И прямо тогда доброхоты двинулись по пешеходной улице вниз, в окрестность одного светского и архитектурного в каком-то смысле сооружения. И что же вы думаете? Закурили, конечно.
Тут подходит к ним старший милиционерский лейтенант, окружает со всех сторон с собаками и соратниками и спрашивает с суровой улыбкой на физиономии:
- И что же, граждане, заготовили вы уже свои вызывающие выкрики, антагонистические плакаты, пульверизаторы и прочую атрибутику с целью для проведения акции политического и всенародного несогласия?
- Господь с вами, товарищ околоточный, мы мирные граждане и соболезнуем всецело и без подтекста, — прижав руку к груди, отвечает ему Бормотухин.
- У нас были сигнал и тревожность, поэтому мы очень сильно увеличили патрулирование местности и укрупнили бдительность на дорогах и в подъездах, — веско промолвил сотрудник в чорных усах, немного бравируя властью. – Будьте же граждански сознательны, избегайте во имя, а также воздерживайтесь во избежание.
После этой яркой и прямо даже интеллигентной речи он благосклонно позволил дальнейшее продвижение по заснеженному ландшафту.
К месту зажигания свеч подошли две барышни. Одна из них была стройна как бы словно лань или таежный кедр, а другая тоже вжикала зажигательным прибором и ругалась. Все поминутно грели руки в карманах, варежках, перчатках и муфте. И зажгли очень много свечей.
Поскальзывающиеся мимо прохожие сильно удивлялись ртом: «Что ж за православие такое русское, и в честь какого праздника?». Покачивая державным подбородком и очень невозможной буржуазной шапкой из пушнины, подошел совсем чуть-чуть пьяный и противный старикан из номенклатуры. Всплеснув верхними руками, он спросил: «Это ж чьих вы будете?». Пара добрых и крупных граждан было прониклась общенациональным сочувствием. Но потом возобладал дух гражданского самосознания. И они ушли, дивясь: «Надо же, ведь даже и совсем не активисты, и не Тимур с евонной командой и прочими комсомольцами».

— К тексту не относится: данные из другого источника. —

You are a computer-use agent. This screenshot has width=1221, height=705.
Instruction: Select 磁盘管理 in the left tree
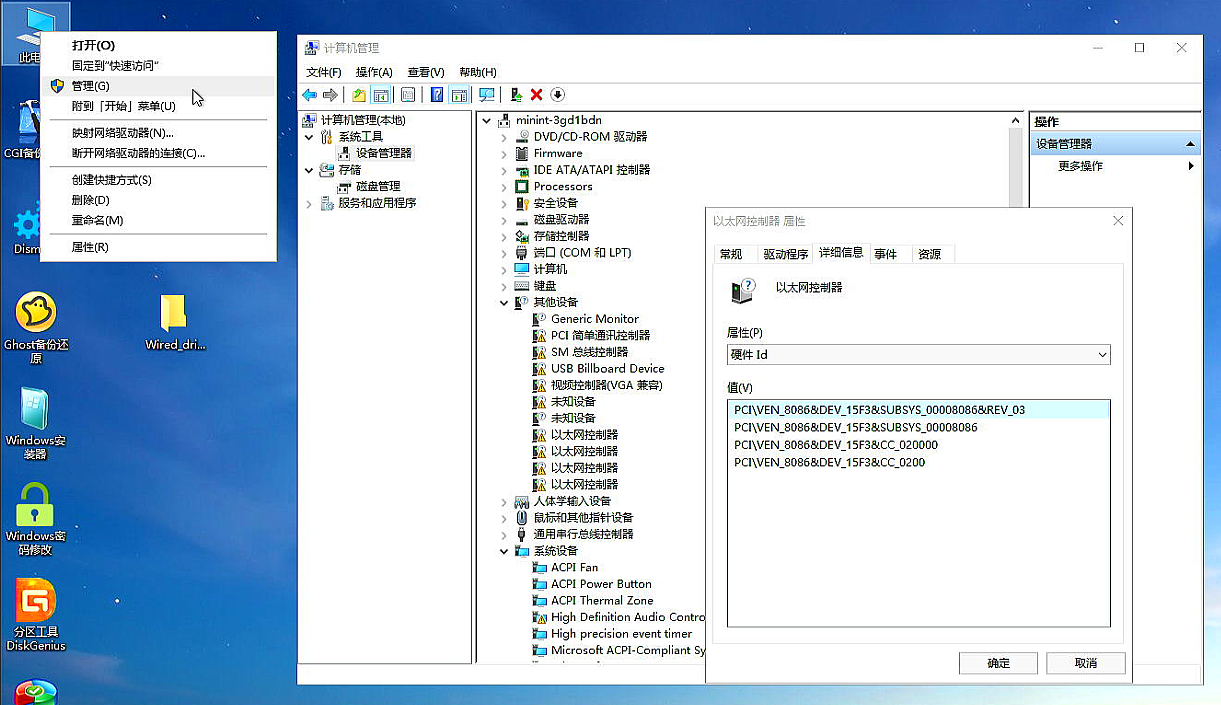[377, 186]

А свечки, несмотря на ледяной ветер, продолжали гореть.

Бормотухин с товарищем двинулись, наконец, по персональным делам. Неподалеку от безразличного и окаменелого Ульянова их заново окружили мужественные сотрудники всероссийского порядка в количестве около восьми штук. И начали блюсти. К Бормотухину беспардонно лезли в карманы, нюхали и ковыряли заскорузлыми пальцами свечки в алюминиевых поддончиках, заинтересованно заглядывали в зрачки и спортивную сумку, в которой лежала футбольная форма. Один из доблестных милиционерских работников очень так даже ехидно спросил: «А не футбольные ли вы фанаты или там хулиганье какое пьющее?».
- Я слушаю афронегритянскую музыку в стиле реп, — предусмотрительно ответил товарищ Бормотухина.
Поглодав еще минут пять нервные органы и военный билет Бормотухина, околоточные «сделали ручкой» и «под козырек». И честь, разумеется, отдали.
Буквально метров через десять, когда Бормотухин попрощался с товарищем и совсем уж настроился на вечернюю тренировку в футбольном стиле, его настойчиво пригласили в отечественную машину с чорными стеклами. Там трое вполне себе штатских, интеллигентных, но немножко свирепого вида людей с приятным запахом и загадочными удостоверениями задавали ему нервические вопросы – учитесь ли вы что ли, имеете ли партийную принадлежность, почему вы поджигаете свечи из народного магазина Ikea на морозе и по какой линии осуществляли нынешнюю акцию? Наконец, неудобно раскланявшись в тесном авто, они отпустили Бормотухина, напутственно пригрозив пальцами и бровями.

После вечерней тренировки Бормотухин выпил грамм 250 водки в честь дня святой Татьяны, рассказал спортивным коллегам пару анекдотов во славу МГУ, Ломоносова и факультета типа мехмат, а потом удрученно вспомнил в мозгу еврейского лирика Бродского, подергал волосы, растущие из головы и процитировал внутри себя: «Чем больше перемен, тем больше все по-прежнему».